The phrase “for the ages of ages” (Rev. 20: 10) describing
the torment of the lake of fire, is word for word and letter for letter (ais touV aiwnaV twn aiwnwn)
identical to that in Rev. 4: 9 which speaks of “him that
sits upon the throne, who lives
to the ages of ages” (my
emphasis). As God is eternal, so is hell.
The
word destruction and the corresponding
verb destroy are the English
translations of the Greek words
apwleia (destruction) and
apollumi
(destroy). These words demand different English translations
depending on the context. Examples are
destruction (see Matt. 7:13; Acts 8: 20),
perdition (see 2 Thess. 2: 3; Heb. 10:
39), waste (see Mark 14: 4),
destroy (see Matt. 2: 13; Mark 2: 22),
perish (see Luke 13: 3; John 3: 16)
and lost (see Matt. 10: 39; Luke 15:
4, 6, 8, 24). In Luke 15 you could hardly say that the lost sheep, the lost coin
or the lost son was destroyed! What then is the sense of the Greek?
In
Rom 9: 22 we read of “vessels of wrath fitted for destruction (apwleia)”
where the word vessels is employed as a figure. When a
vessel is destroyed, the pieces that formed it are still all there but it ceases
to exist
as a vessel. It can no longer
serve the purpose for which the potter created it. Its condition has radically
changed and it is ruined as a vessel, no longer being able to hold any
substance. Thus in Luke 15 the sheep, the coin and the son all continued to
exist but there was a change in the state of each: the shepherd was deprived of
his sheep, the woman of her coin and the father of the company of his son. The
Greek
always involves a change of state or circumstance.
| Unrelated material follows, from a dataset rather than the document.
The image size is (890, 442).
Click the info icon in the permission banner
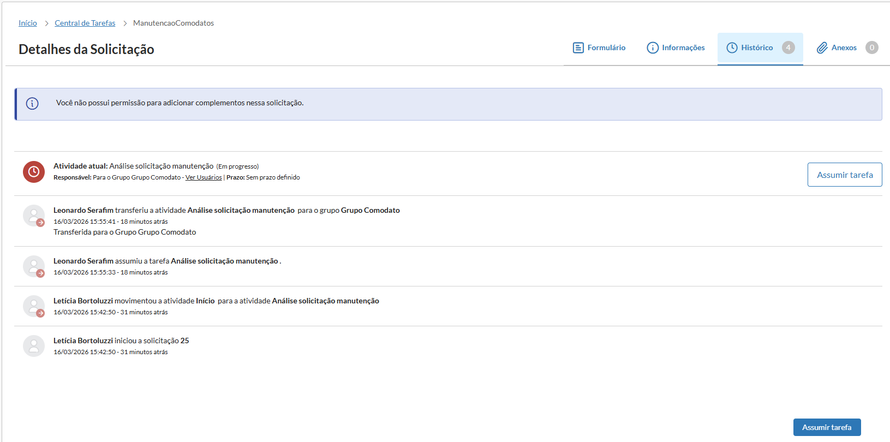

There is no thought whatsoever in the Greek of annihilation or extermination.
The word
apollumi
(destroy) is used for physical death in such Scriptures as Matt. 2:
13; 12: 14 etc. The person involved does not cease to exist but the spirit and
body are separated (see James 2: 26) and both continue in a new state. The same
verb
apollumi is often translated
perish as in “Work not [for] the food which perishes” (John 6: 27). What was
bread and food one day may be stale the next. It is lost as food to the eater
and is thus wasted. The constituent parts do not cease to exist but simply
change their form so that collectively they no longer provide food for man. The
disciples used the noun apoleia,
translated as waste
when the woman anointed the Lord with precious ointment (see Matt. 26: 8; Mark
14: 4). Their thought was that it might have been sold and the proceeds given to
the poor. They wrongly considered it wasted on the Lord. Bearing all this mind,
what then is the sense of the word
destruction in 2 Thess 1: 8?
All
that God ever does is for His own glory. The 24 elders in Revelation 4 say “Thou
art worthy, O our Lord and [our] God, to receive glory and honour and power; for
thou hast created all things, and for
thy will they were, and they have been created” (v 11). Man was created to
glorify God by doing His will. This was seen in perfection in “the days of his
flesh” (Heb. 5: 7) of the One who said “I am come down from heaven, not that I
should do my will, but the will of him
that has sent me” (John 6: 38) and who told the Father “I have glorified
thee on the earth” (John 17: 4). The
first man, however, is marred by sin and “sin is lawlessness” (1 John 3: 4—the
refusal to be subject to the divine will—and thus “fitted for destruction” (Rom.
9: 22), that is,
ruined for the purpose for which he was
created. There is no thought that this destruction means cessation of
existence. However, God is “not willing that any should perish (apollumi)”
(2 Pet. 3: 9), for
the Lord said it “is the will of my Father” that through faith in Him man should
have “life eternal” (John 6: 40) and not be subject to the second death.